Direct sales of foreign currencies by the Mauritius Sugar Syndicate
(MSS) to the banking sector during February 2001 amounted to an equivalent of
US$26.3 million. The Bank of Mauritius
did not intervene in the interbank foreign exchange market during February
2001.
Reflecting
international trends and local market conditions, the rupee, on average,
depreciated between January 2001 and February 2001 against the Japanese yen and
US dollar by 1.1 per cent and 0.5 per cent, respectively. It, however, appreciated against the euro
and Pound sterling by 1.5 per cent and 1.2 per cent, respectively. During February 2001, the rupee lost ground
against the Japanese yen to trade at an average rate of Rs24.308 per 100 Yen in
February 2001 from an average rate of Rs24.043 per 100 Yen in January
2001. The rupee weakened against the US
dollar to trade at an average rate of Rs28.169 in February 2001 compared with
an average rate of Rs28.027 in January 2001.

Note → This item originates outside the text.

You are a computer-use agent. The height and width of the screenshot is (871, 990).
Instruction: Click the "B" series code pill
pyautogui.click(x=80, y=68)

The rupee, however, firmed up against the Pound sterling to trade at an
average rate of Rs40.945 in February 2001 as against an average rate of
Rs41.441 in January 2001. The rupee
also strengthened vis-à-vis the euro, trading at an average rate of Rs25.950 in
February 2001 compared with an average rate of Rs26.327 in January 2001.
On
an average basis, between January 1999 and February 2001, the Philippines peso,
Thailand baht, Mauritian rupee, Indonesian rupiah, Korean won, Singapore
dollar, Hong Kong dollar and Taiwan dollar appreciated against the euro by 0.2
per cent, 7.9 per cent, 11.7 per cent, 12.2 per cent, 17.8 per cent, 21.2 per
cent, 24.8 per cent and 25.4 per cent, respectively. The South African rand, however, depreciated vis-à-vis the euro
by 3.2 per cent.
The
foreign exchange reserves of the Bank of Mauritius decreased by Rs399 million,
from Rs21,658 million at the end of January 2001 to Rs21,259 million at the end
of February 2001.
Net
International Reserves
Reflecting mainly the repayment of the bridging loan raised in October 2000 for the repayment of the Floating Rate Note, the net international reserves of the country, made up of the net foreign assets of the banking system, the foreign assets of the Government and the country’s Reserve Position in the International Monetary Fund (IMF), decreased by Rs3,953 million from Rs33,554 million at the end of December 2000 to Rs29,601 million at the end of January 2001. Based on the value of the import bill for fiscal year 1999-00, excluding the purchase of aircraft, the end of January 2001 level of net international reserves of the country represented 28.0 weeks of imports, down from 31.7 weeks at the end of December 2000.